Das Erheben von Daten einzelner Spieler während der Trainingseinheiten und im Spiel ist im Profifußball seit einigen Jahren gang und gäbe. Gemessen wird nicht nur die Herzfrequenz, sondern auch Faktoren wie Kraft, Ausdauer, Schnelligkeit und Beweglichkeit lassen sich auf Grundlage der Daten bestimmen. Von der Analyse erhoffen sich die Clubs wertvolle Erkenntnisse darüber, wie die Leistung der Spieler weiter optimiert werden kann. Dafür hat sich der SV Werder Bremen mit drei Studenten aus dem Master-Studiengang Data Engineering der Jacobs University Bremen zusammengetan. In dem über mehrere Monate laufenden Projekt haben sich die Bremer Studenten mit anonymisierten Datensätzen des Zweitligisten beschäftigt. „Die Aufgabe der Studierenden bestand zunächst darin, die Daten aus den unterschiedlichen Quellen und mit verschiedenen Formaten zu vereinheitlichen, sie zu verknüpfen und zu visualisieren,“ erläutert Professor Dr. Stefan Kettemann, Koordinator des Studiengangs.
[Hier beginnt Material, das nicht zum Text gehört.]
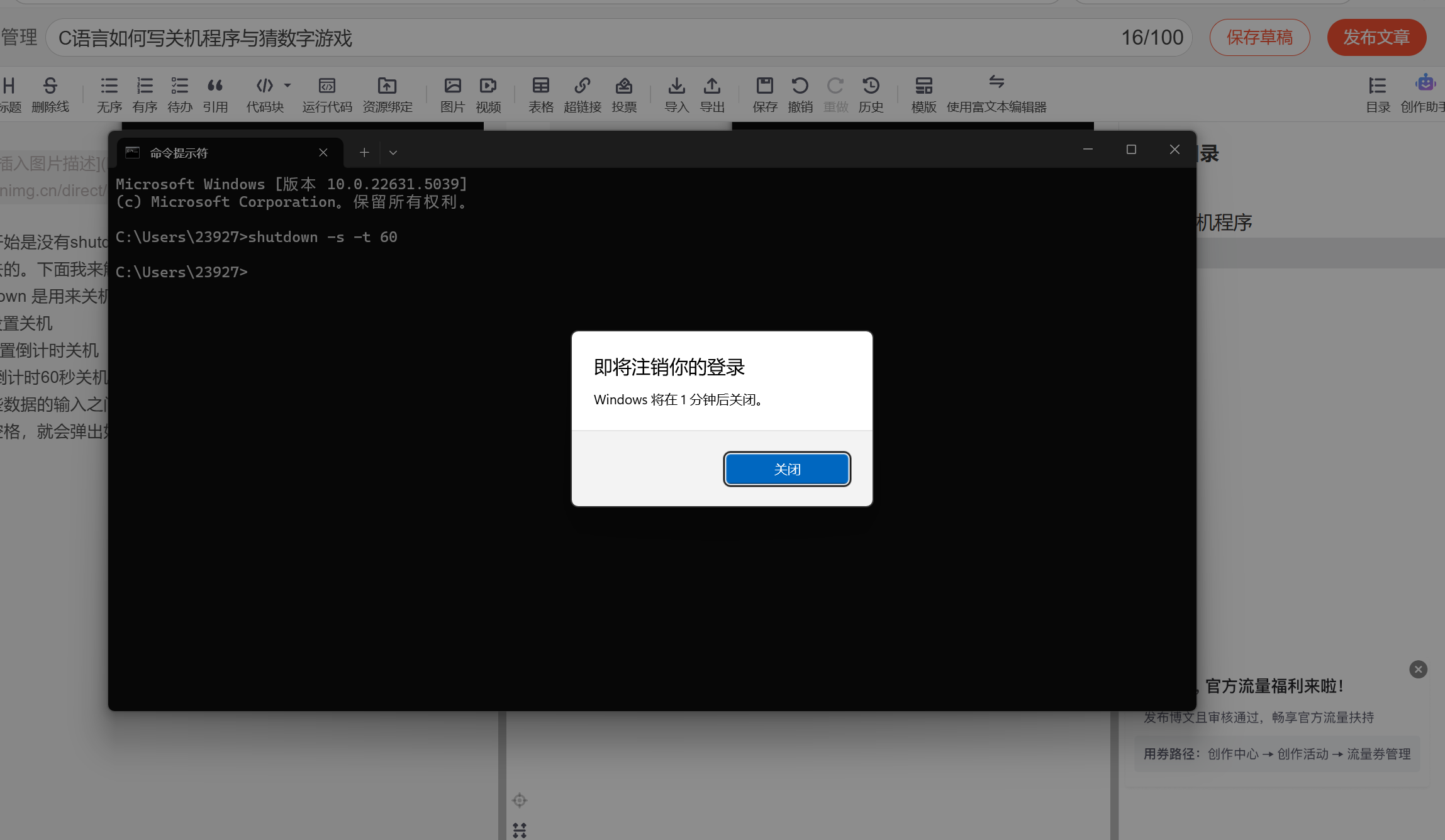This screenshot has height=840, width=1445.
Task: Switch to 使用富文本编辑器
Action: click(996, 94)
Gezielte Steuerung des Trainings möglich

Im Anschluss ging es darum, Zusammenhänge zwischen Faktoren wie beispielsweise der Gestaltung von Trainingseinheiten, Trainingshäufigkeit und der Verletzungsanfälligkeit herzustellen. Auf Grundlage dieser Analysen können nach Angaben der Universität Aussagen über die individuelle Belastungssteuerung eines Spielers und Maßnahmen zur Verletzungsvorbeugung getroffen werden. Ein gutes Zusammenspiel dieser Faktoren kann dazu beitragen, dass sich die Leistungsfähigkeit des Spielers erhöht. Mit der Aufbereitung und Visualisierung sowie den erzielten Erkenntnissen zeigte sich der SV Werder Bremen laut der Jacobs Unversity sehr zufrieden. Einer der Studenten, Ishansh Gupta, ließ die Daten mit in seine Masterarbeit einfließen und definierte sogenannte "Wellnesszonen" für Spieler, die ein hohes Fitness-Level und eine geringe Verletzungsanfälligkeit haben. „Durch das Monitoring verschiedener Gesundheitsdaten kann das Training gezielter gesteuert werden. Die Datenanalyse kann dazu beitragen, Spieler besser zu machen“, erklärte der Student.